[start]

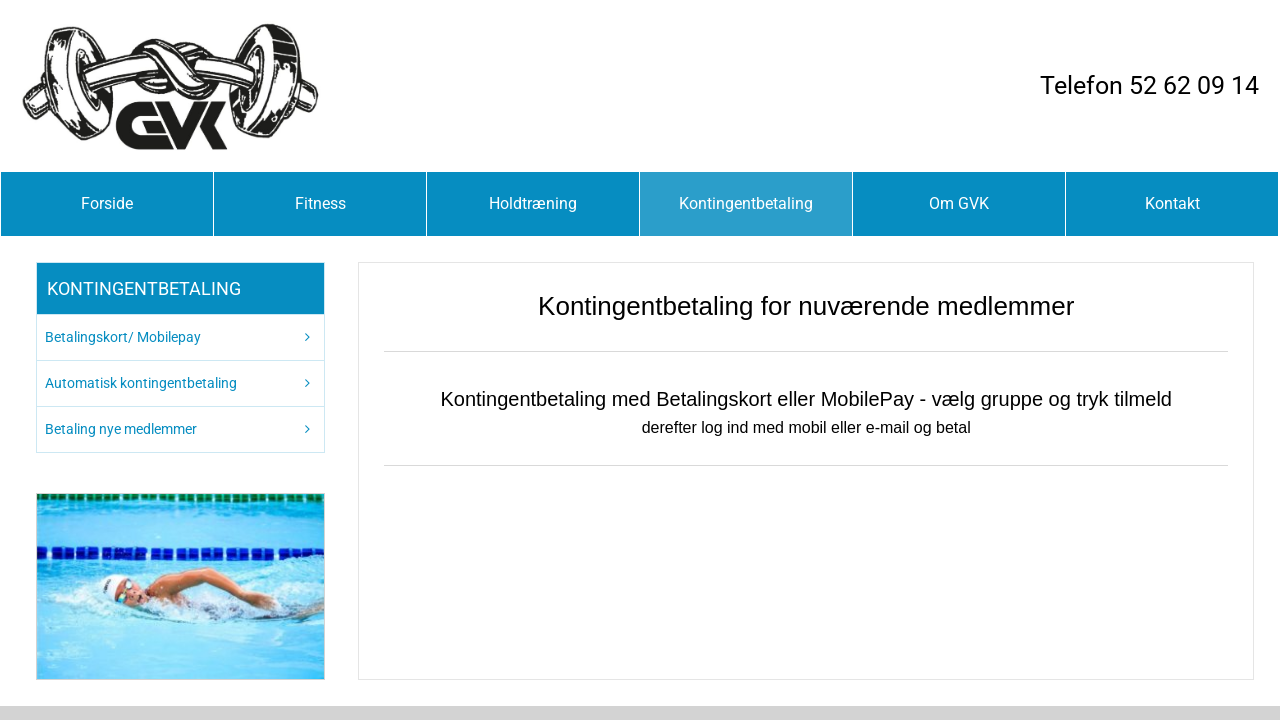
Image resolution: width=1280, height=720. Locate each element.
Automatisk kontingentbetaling (141, 383)
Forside (107, 203)
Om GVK (959, 203)
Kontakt (1172, 203)
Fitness (320, 203)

[end]

# Direction
Reproduce each of the rows above verbatim, leaving out the picture.

# Exercise solution
Image resolution: width=1280, height=720. Locate each element.
Automatisk kontingentbetaling (141, 383)
Forside (107, 203)
Om GVK (959, 203)
Kontakt (1172, 203)
Fitness (320, 203)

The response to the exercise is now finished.